By Brady Dennis Reporter
Jan. 30, 2017 at 2:33 p.m. PST
The Trump administration has lifted a temporary freeze on billions of dollars of grants from the Environmental Protection Agency, saying the programs will continue as planned.
An email sent late Friday from the EPA’s acting administrator, career official Catherine McCabe, informed staffers that officials had completed a review of the agency’s extensive list of grants and that all “are proceeding normally, and nothing has been delayed,” including revolving grants to states and Native American tribes.
McCabe also said that as officials keep reviewing outside contracts, the EPA will continue to employ contractors involved in maintaining agency infrastructure, implementing core environmental programs and supporting scientific research.
Trump administration tells EPA to freeze all grants, contracts
The news came more than a week after EPA employees were informed following President Trump’s inauguration that, “effective immediately,” all agency contracts and grants would temporarily be frozen.
According to its website, the EPA annually awards more than $4 billion in funding for grants and other assistance agreements.
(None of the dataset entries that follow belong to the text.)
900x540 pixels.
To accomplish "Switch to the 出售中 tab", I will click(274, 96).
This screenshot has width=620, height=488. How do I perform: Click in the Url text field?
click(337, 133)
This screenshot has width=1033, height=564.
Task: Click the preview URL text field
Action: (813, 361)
The temporary hold cast a cloud of uncertainty over those and caused widespread fears among scientists, state and local officials, universities and Native American tribes that often benefit from the grants.
In her email, McCabe described the temporary halt — as well as other measures such as a crackdown on outside communications and a pause in publishing new and pending regulations — as “standard practice for a transition.”
“I realize that you may be feeling anxious about the uncertainty of these changes and that many of you have questions,” McCabe wrote, even as she assured employees that “senior EPA career officials, including myself, have been educating the President’s new transition team about many aspects of the Agency’s programs and operations.”
Trump transition official: ‘The EPA would be better served if it were a much leaner organization’
In a separate email to employees, Don Benton — a top Trump adviser to the EPA and former Washington state lawmaker whom the president tapped to help with the agency’s transition — insisted that media reports of crackdowns on public speech and scientific autonomy at the EPA were “just not accurate.” He said he could not validate statements by former transition officials, such as longtime EPA critic Myron Ebell, who has expressed a desire to see the agency’s staffing slashed substantially alongside a massive rollback in environmental regulations.
“I cannot tell you today what the final decisions from the White House, from our new Administrator, and from the Congress will be,” Benton said in his email. “I can tell you that despite what you read and see on TV, no final decisions have been made with regard to the EPA. Changes will likely come, and when they do, we will work together to implement them.”